It was around 2010 when I moved to the U.S. after a lifetime in Europe that veganism piqued my interest. The reason was simple: as someone who already cooked a lot and had a good understanding of ingredients, I couldn’t ignore a strange little detail in my first years in the U.S.—the meats and cheeses just looked and tasted different. And not in a good way.
I specifically remember buying chicken breasts one day, only to find a strange layer of slime on them. I couldn’t recognize it, and that moment made me pause. Maybe, I thought, it would be a better idea to step back from meats and cheeses for a while.
Unlike many others, at the time, who turned to veganism after watching Netflix documentaries about animal mistreatment or the dark side of the modern food system, I didn’t. (In fact, to this day, I’ve only seen one of those documentaries.) My shift was more instinctive. I had a reference point—how food tasted and felt in another part of the world—and something just seemed off.
At around the same time, the civil war in Syria broke out. While I never lived there, my mother is Syrian, and I spent every summer there until the war began. Witnessing the violence from afar made me more sensitive to the sight of blood, even in my own home, and by extension: there would be no blood in my kitchen.
Eventually, I transitioned to being fully vegan—a process that took several years. A trip to Jamaica, where I decided to eat strictly Ital, helped move me towards a plant-based diet too. And the more I replaced meat with vegetables, beans, and grains, the better I felt. The first thing I noticed? My energy levels improved significantly.
Of course, over the years, people have constantly asked me the classic question every vegan hears at least a gazillion times: Where do you get your protein?
And I’ve also heard many vegans explain their protein sources to skeptics. One of the most common arguments? Cows eat grass all day, yet they’re big and strong—so we, vegans, don’t have to worry about getting enough protein either!
Even now, I still hear people say this, and deep down, I want to scream: Please stop comparing yourself to a cow!

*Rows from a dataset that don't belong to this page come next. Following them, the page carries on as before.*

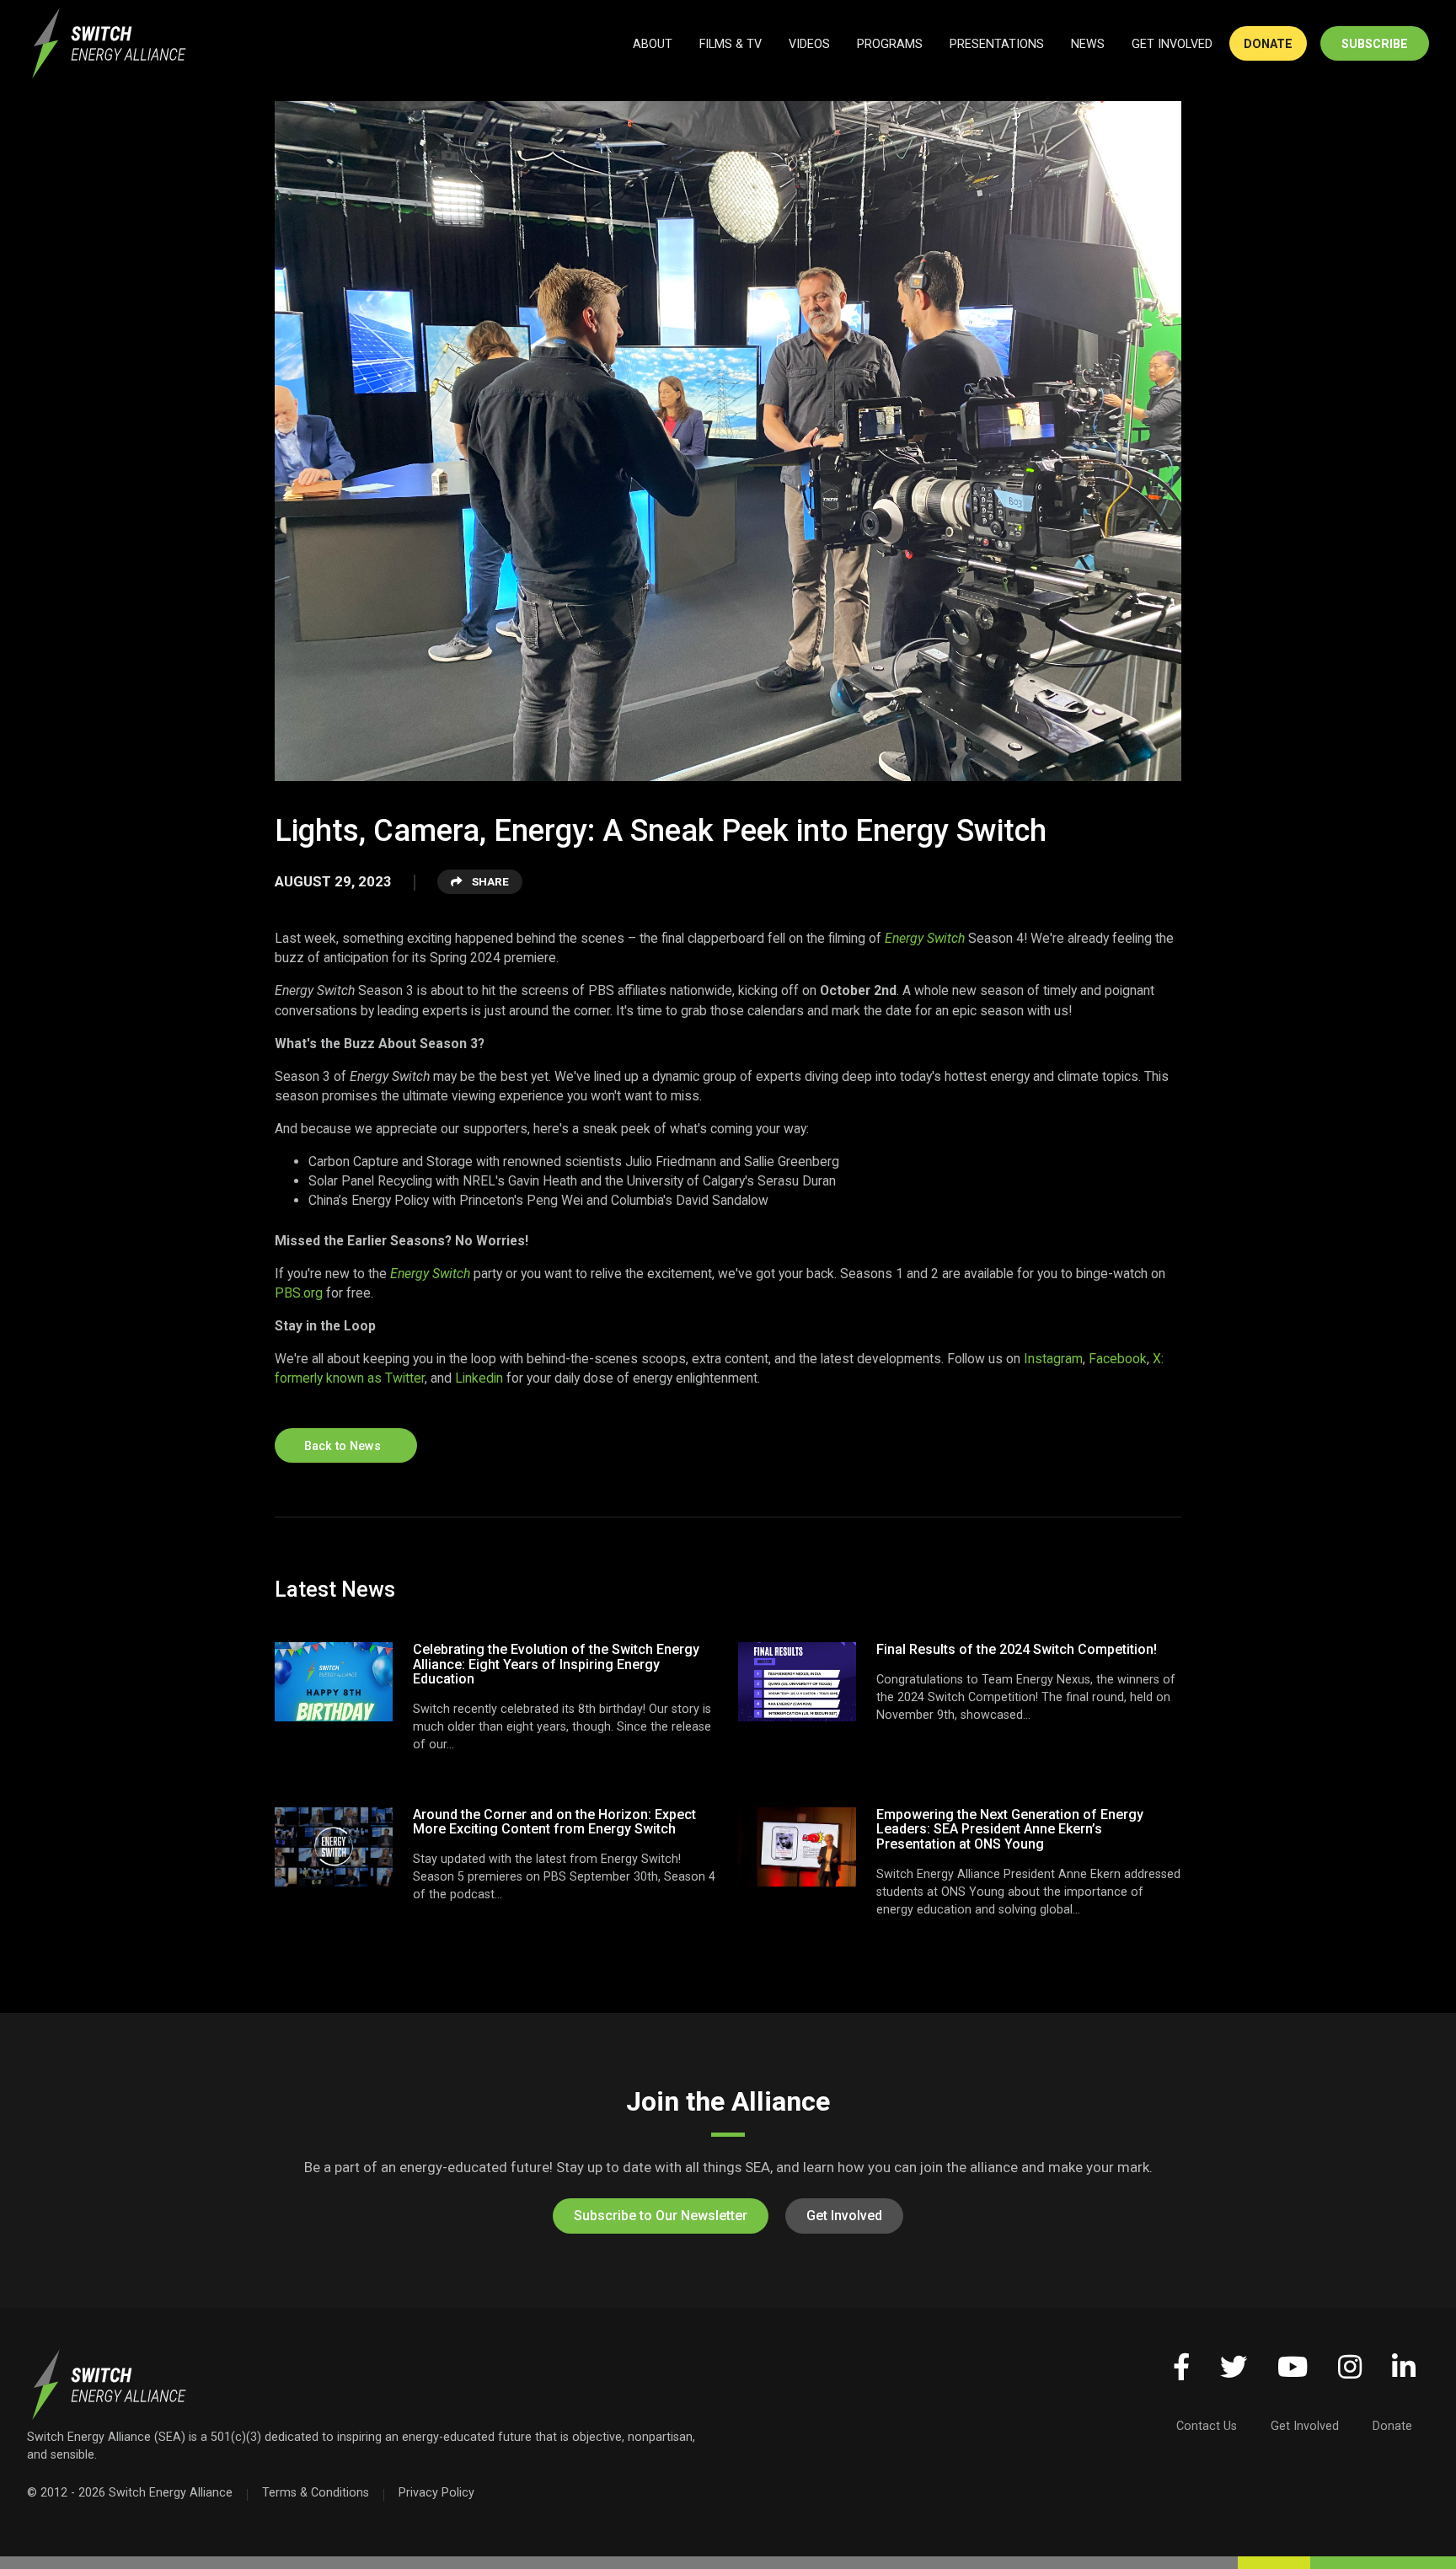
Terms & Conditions (315, 2492)
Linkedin (479, 1378)
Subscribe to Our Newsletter (660, 2216)
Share (489, 881)
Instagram (1053, 1359)
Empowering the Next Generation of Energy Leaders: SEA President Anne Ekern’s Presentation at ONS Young (1009, 1829)
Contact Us (1206, 2426)
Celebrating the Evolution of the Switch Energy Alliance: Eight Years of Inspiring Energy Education (556, 1664)
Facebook (1118, 1359)
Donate (1392, 2426)
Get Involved (844, 2216)
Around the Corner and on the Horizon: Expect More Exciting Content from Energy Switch (554, 1822)
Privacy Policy (436, 2492)
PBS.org (299, 1293)
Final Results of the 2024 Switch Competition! (1016, 1649)
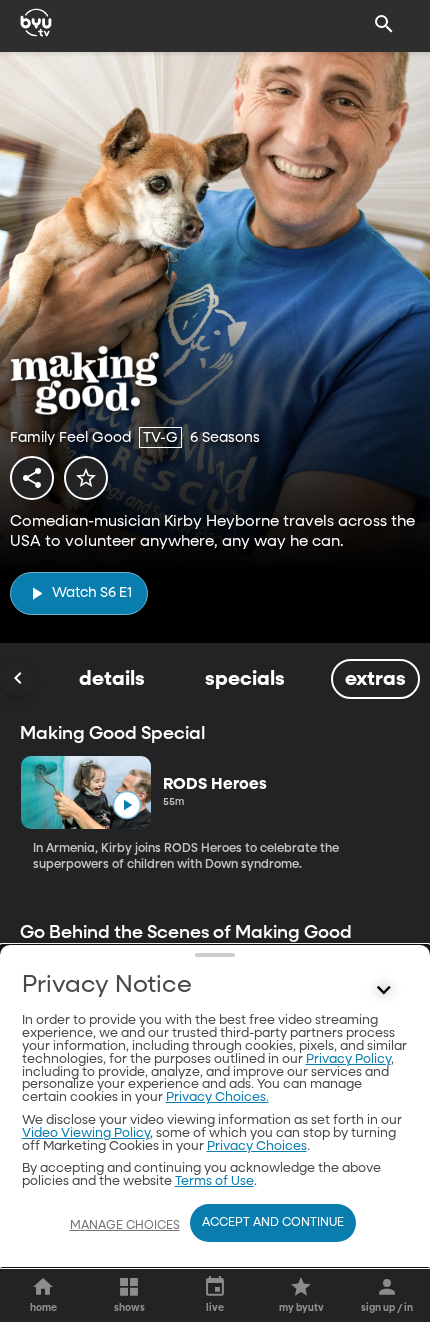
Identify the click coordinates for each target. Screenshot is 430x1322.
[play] (126, 805)
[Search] (384, 24)
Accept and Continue (273, 1223)
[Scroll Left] (17, 679)
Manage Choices (125, 1226)
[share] (32, 478)
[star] (86, 478)
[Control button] (384, 990)
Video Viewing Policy (86, 1133)
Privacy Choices (257, 1146)
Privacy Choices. (217, 1097)
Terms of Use (214, 1181)
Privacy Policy (348, 1059)
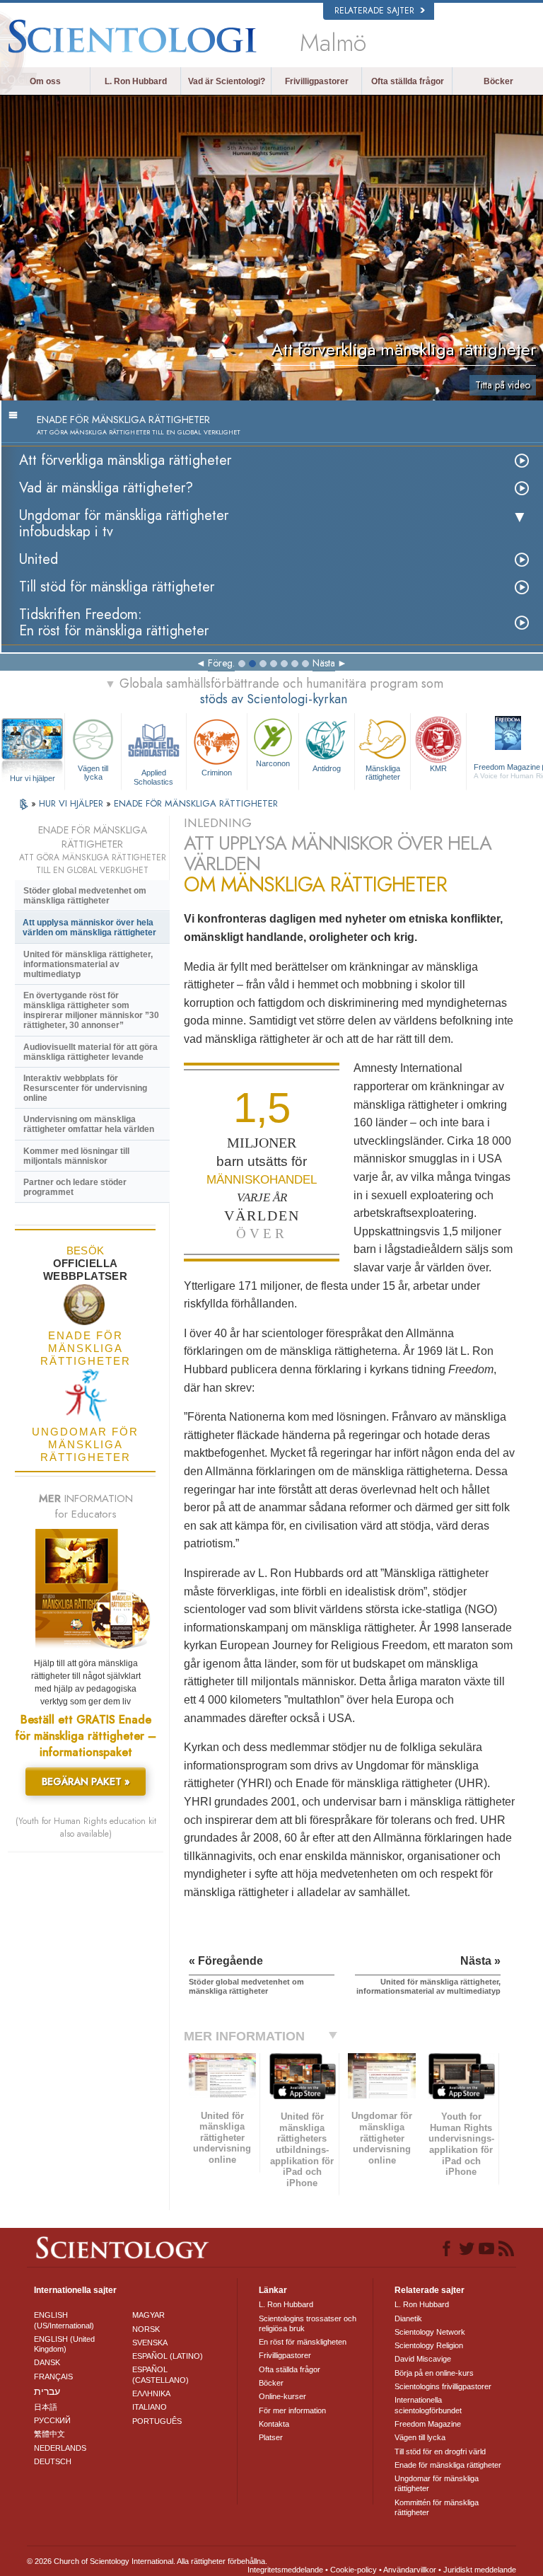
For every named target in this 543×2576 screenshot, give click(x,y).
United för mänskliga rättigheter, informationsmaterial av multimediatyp (88, 964)
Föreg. (221, 663)
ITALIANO (149, 2407)
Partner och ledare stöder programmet (75, 1187)
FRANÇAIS (53, 2376)
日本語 (45, 2407)
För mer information (292, 2410)
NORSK (146, 2329)
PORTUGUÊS (157, 2421)
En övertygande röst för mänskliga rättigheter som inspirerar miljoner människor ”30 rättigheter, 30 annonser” (91, 1010)
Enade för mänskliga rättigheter (448, 2465)
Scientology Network (430, 2332)
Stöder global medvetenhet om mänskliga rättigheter (84, 896)
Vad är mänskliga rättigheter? (106, 488)
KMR (438, 768)
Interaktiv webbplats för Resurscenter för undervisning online (85, 1088)
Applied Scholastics (153, 776)
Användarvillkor (409, 2569)
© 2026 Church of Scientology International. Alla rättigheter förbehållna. (147, 2561)
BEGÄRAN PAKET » (86, 1781)
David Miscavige (423, 2359)
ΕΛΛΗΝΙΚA (151, 2393)
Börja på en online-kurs (434, 2373)
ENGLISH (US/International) (64, 2320)
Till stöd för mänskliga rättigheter (116, 587)
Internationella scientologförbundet (428, 2405)
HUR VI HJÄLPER (72, 803)
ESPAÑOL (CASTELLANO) (160, 2374)
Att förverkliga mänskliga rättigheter (125, 460)
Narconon (273, 763)
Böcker (498, 81)
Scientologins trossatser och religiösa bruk (307, 2323)
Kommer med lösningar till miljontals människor (76, 1156)
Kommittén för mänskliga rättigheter (437, 2507)
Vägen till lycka (93, 772)
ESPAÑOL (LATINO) (167, 2356)
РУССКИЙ (52, 2420)
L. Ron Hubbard (136, 81)
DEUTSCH (52, 2461)
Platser (271, 2437)
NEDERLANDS (60, 2448)
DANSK (47, 2362)
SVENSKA (150, 2342)
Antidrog (327, 768)
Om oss (45, 81)
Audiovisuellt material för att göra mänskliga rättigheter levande (90, 1052)
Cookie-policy (353, 2569)
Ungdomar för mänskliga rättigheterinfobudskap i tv (123, 523)
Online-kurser (282, 2396)
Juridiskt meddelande (479, 2569)
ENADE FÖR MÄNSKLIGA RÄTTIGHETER (196, 803)
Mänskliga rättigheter (383, 772)
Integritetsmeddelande (285, 2569)
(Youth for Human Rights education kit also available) (86, 1827)
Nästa (324, 663)
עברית (47, 2391)
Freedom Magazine (428, 2424)
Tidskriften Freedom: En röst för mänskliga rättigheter (114, 622)
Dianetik (408, 2318)
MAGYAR (148, 2315)
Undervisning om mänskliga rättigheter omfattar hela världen (88, 1124)
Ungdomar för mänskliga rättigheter (437, 2483)
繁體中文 (49, 2434)
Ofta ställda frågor (407, 81)
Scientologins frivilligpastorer (443, 2386)
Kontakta (274, 2424)
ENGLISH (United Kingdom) (64, 2344)
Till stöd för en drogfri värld (440, 2451)
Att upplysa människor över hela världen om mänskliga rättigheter (89, 927)
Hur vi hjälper (32, 778)
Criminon (217, 772)
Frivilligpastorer (317, 81)
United (38, 559)
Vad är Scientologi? (226, 81)
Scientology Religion (429, 2345)
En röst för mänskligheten (302, 2342)
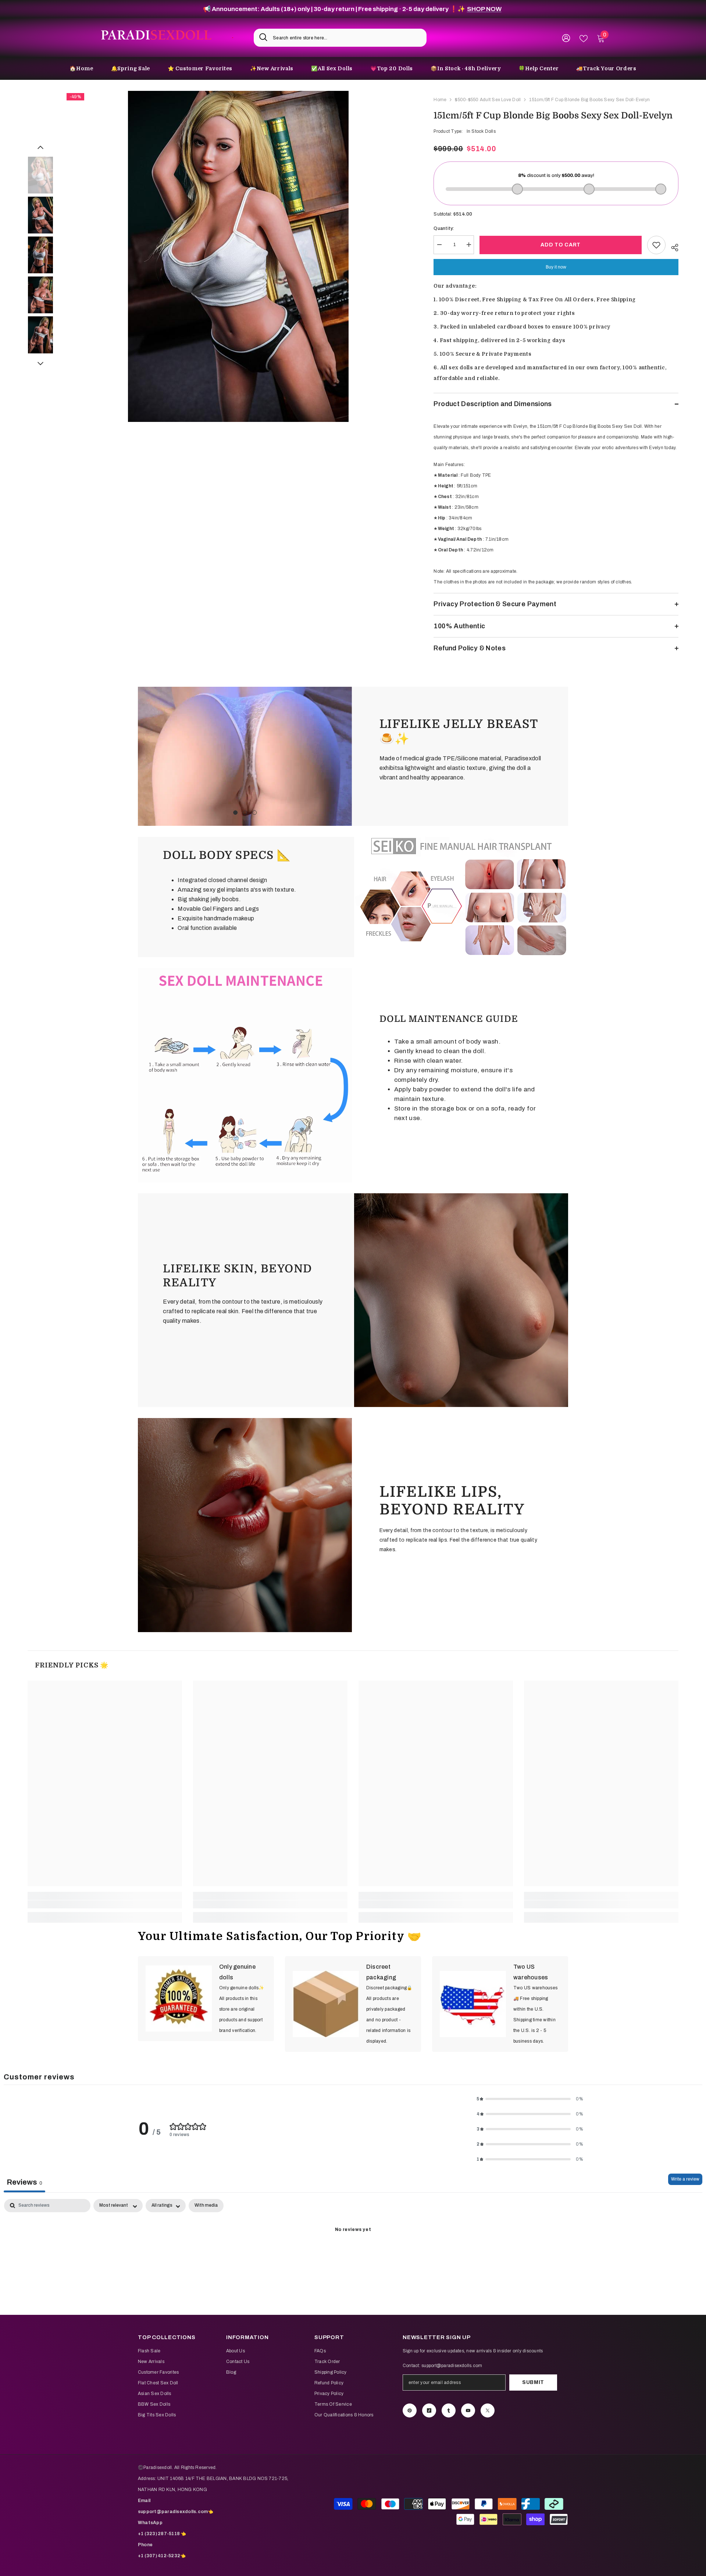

Because cows and humans have very little in common. And honestly, using herbivores as an argument to justify veganism as a diet for strength just doesn’t hold up.
Let’s break it down.
For starters, why are some animals herbivores while others aren’t? One widely accepted theory is that in most ecosystems, plant matter is more abundant and accessible than animal protein. Animals adapt to their environment and avoid competition—so if they can survive on plants without having to fight for limited meat resources, they will.
But here’s the key difference: herbivores, including cows, eat far more food than omnivores. The reason cows get so big is that they spend most of their lives eating—about six hours a day. They eat about 2-3% of their body weight whereas humans ideally eat 1.5-3% of their weight (depending on factors like age, activity level, and metabolism).
And on top of that cows are quite sedentary. A stark contrast to a cheetah or tiger, which expends huge amounts of energy hunting and moving. And I’d like to think, a stark contrast to an active lifestyle us humans should all embrace.
Then there’s digestion. Cows have a four-chambered stomach (rumen, reticulum, omasum, and abomasum), which allows them to break down tough plant fibers through fermentation, regurgitation and microbial digestion. This process lets them extract nutrients from low-energy foods like grass. Humans, on the other hand, have a single-chambered stomach with acidic digestion, meaning we rely on enzymes and stomach acid to break down food quickly—which allows humans the option to become omnivores, if they wish to do so.
And perhaps most interestingly, cows don’t just eat grass. They consume 25–50 different types of plants, intuitively selecting what their bodies need at any given time. This diversity in their diet is a huge reason they get the nutrients necessary for their size. And as we all know, the more diverse your diet, the more nutrients you absorb.
So, if you’re willing to spend six hours a day eating 25–50 different plants and processing them through a four-chambered stomach, then sure—come back and tell me how you’re getting enough protein to be “big and strong like a cow.”
Otherwise, let’s retire the cow argument once and for all.
I’m not suggesting you shouldn’t be vegan. In fact, I’m the first to celebrate and push a plant-forward diet (my specialty is making vegetables delicious and exciting after all), but rather than compare with a simplistic idea of a cow eating grass, let’s talk about the rich diversity of a plant-based diet available to humans, and what we can do to understand it better so we can tap into all the nutrients we need.
Phew… I finally got this off my chest.